**GESTELLTE AUFGABE 1**: In welchem Alter starb Sören Kierkegaard laut dem Text über ihn?

**DOKUMENTTEXT**:
┄┄┄┄┄┄

Sören Kierkegaard hofft auf die göttliche Erlösung

Der Däne Sören Kierkegaard (1813 – 1855) entwickelt schon bei seinem Studium in Berlin die ersten Grundzüge einer Philosophie der subjektiven Existenz und wird dadurch zu einem der Begründer der späteren Existenzphilosophie. Sören Kierkegaard stammte aus einem streng religiösen Elternhaus und studierte auf Wunsch seines Vaters Theologie und hing einer freigeistigen Romantik an. Später entwickelte er sich zum engagierten, religiösen Schriftsteller, der das bürgerliche Schein- und Sonntagschristentum anprangerte. Nachdem er sich lange hinter Pseudonymen versteckt hatte, wandte er sich zuletzt in aller Öffentlichkeit gegen die Kirche und starb, nach einem Zusammenbruch auf der Straße, völlig mittellos im Alter von 42 Jahren.

┄┄┄┄┄┄

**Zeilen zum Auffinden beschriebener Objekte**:
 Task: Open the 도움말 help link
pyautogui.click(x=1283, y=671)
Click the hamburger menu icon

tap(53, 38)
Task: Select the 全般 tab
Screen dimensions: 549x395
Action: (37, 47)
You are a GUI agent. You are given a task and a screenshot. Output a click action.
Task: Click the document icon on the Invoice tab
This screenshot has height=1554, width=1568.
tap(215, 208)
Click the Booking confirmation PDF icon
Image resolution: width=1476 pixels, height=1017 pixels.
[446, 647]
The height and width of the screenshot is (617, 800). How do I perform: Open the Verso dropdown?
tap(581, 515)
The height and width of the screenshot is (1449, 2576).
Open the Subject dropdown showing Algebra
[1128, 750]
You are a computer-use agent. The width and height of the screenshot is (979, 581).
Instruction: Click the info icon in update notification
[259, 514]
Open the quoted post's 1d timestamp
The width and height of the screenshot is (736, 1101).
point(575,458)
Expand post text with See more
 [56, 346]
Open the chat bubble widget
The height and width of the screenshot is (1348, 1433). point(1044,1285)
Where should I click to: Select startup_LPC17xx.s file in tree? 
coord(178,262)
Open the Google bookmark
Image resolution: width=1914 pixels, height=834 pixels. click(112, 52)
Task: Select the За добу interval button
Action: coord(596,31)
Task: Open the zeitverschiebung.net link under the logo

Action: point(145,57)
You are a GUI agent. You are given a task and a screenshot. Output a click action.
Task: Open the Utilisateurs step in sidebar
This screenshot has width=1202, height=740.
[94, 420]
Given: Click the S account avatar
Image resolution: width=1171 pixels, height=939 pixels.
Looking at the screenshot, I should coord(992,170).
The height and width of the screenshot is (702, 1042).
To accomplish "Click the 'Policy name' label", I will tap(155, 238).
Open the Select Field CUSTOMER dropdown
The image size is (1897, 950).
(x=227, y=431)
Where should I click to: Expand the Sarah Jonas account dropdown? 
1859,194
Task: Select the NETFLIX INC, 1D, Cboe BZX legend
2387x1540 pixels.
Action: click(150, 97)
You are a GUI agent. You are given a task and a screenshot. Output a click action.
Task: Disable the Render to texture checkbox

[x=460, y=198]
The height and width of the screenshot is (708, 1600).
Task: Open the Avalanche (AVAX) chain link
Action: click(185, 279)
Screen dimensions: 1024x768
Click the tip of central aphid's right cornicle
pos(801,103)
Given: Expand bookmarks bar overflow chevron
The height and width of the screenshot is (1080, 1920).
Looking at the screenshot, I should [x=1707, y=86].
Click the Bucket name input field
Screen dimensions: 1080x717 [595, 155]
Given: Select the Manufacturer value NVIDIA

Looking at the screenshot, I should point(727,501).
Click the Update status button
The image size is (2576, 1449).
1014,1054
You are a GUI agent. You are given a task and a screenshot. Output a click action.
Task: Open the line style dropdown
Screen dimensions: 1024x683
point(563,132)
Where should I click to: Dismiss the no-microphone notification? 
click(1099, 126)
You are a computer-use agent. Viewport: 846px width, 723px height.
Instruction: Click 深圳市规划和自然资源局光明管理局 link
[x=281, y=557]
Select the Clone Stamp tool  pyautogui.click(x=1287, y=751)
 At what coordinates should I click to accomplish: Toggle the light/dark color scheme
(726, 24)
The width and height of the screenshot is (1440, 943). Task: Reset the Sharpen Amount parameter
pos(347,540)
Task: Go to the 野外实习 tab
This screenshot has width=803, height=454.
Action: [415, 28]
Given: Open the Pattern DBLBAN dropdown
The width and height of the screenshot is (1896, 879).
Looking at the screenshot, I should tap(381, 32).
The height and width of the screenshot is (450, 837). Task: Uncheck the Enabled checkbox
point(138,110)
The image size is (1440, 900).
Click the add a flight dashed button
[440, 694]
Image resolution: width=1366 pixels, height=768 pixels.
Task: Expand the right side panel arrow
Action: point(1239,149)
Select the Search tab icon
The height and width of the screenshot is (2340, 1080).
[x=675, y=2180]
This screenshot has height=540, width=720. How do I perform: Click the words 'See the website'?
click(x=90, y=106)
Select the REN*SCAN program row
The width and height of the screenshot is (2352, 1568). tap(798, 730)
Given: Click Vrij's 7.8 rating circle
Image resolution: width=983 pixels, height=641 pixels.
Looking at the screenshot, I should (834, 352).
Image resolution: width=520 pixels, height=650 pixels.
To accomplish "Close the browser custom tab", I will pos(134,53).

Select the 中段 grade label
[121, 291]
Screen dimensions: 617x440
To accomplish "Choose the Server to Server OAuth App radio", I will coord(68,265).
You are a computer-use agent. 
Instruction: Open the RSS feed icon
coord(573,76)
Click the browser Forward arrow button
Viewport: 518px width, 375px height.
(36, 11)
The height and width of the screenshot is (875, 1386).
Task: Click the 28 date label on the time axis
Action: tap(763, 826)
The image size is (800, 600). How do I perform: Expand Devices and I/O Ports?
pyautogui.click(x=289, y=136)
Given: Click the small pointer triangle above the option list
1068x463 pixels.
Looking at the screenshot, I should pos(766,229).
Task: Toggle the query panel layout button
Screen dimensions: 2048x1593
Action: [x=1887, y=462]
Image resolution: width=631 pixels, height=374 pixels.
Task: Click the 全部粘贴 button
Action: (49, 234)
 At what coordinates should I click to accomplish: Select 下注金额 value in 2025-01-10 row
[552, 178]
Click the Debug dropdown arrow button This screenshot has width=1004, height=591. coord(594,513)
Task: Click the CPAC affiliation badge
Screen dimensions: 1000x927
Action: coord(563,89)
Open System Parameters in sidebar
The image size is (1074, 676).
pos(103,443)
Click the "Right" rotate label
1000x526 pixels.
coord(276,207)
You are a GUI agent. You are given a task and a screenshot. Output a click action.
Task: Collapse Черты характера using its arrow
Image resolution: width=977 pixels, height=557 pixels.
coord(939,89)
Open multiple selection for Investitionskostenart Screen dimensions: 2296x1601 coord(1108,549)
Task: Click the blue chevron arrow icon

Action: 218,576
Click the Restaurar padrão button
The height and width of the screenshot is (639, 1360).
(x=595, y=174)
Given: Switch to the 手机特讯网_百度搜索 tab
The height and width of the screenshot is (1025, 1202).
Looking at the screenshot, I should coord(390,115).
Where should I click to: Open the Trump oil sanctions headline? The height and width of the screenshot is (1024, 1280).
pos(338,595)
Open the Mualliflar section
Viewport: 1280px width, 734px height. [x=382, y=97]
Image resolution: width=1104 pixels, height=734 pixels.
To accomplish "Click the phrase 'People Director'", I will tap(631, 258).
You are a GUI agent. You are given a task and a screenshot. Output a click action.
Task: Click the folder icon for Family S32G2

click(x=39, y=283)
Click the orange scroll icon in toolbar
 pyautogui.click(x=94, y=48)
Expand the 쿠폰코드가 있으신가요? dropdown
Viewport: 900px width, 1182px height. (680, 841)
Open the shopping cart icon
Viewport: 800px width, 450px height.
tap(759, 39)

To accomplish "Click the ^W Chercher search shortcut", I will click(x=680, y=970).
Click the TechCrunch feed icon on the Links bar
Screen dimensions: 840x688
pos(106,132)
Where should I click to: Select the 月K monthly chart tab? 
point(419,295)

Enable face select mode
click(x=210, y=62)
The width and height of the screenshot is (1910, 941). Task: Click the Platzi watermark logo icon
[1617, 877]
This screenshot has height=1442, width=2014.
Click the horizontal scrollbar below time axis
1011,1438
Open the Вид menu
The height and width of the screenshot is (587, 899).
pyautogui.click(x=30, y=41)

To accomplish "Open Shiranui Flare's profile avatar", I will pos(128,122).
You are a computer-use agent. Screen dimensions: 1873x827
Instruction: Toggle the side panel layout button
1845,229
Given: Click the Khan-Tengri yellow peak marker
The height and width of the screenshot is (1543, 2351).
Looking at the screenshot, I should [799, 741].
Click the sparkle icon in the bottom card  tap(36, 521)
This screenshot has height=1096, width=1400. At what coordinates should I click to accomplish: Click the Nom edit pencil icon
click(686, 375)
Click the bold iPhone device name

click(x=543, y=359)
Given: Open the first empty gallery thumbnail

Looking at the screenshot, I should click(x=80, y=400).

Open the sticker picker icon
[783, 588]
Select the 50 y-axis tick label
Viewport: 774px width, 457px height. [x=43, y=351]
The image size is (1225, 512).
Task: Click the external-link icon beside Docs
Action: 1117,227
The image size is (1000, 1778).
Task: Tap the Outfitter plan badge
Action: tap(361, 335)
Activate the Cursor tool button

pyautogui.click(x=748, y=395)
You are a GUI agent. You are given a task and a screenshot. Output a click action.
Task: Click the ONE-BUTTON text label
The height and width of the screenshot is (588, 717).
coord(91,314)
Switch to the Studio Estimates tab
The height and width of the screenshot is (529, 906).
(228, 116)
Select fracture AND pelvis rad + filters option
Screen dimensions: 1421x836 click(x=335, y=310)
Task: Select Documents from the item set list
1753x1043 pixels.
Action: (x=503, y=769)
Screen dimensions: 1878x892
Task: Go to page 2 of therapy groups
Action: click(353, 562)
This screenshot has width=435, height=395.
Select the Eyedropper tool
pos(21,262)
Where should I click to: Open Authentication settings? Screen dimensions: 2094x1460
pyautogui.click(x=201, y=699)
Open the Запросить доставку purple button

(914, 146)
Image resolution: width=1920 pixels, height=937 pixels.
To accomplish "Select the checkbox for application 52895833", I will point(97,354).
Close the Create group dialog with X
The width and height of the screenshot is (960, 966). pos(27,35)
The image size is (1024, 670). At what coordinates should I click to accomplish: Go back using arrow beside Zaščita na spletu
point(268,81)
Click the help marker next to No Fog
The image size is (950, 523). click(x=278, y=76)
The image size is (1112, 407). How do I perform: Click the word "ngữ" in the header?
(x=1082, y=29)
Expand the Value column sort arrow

┄┄┄┄┄┄

**GESTELLTE AUFGABE 2**: Zähle, wie viele der Zeilen oben die Zeichenfolge "account" enthalten, wobei Groß- und Kleinschreibung zählt. Gib nur die Zahl an.

**RICHTIGE AUSGABE 1**: Er starb im Alter von 42 Jahren.

**RICHTIGE AUSGABE 2**: 2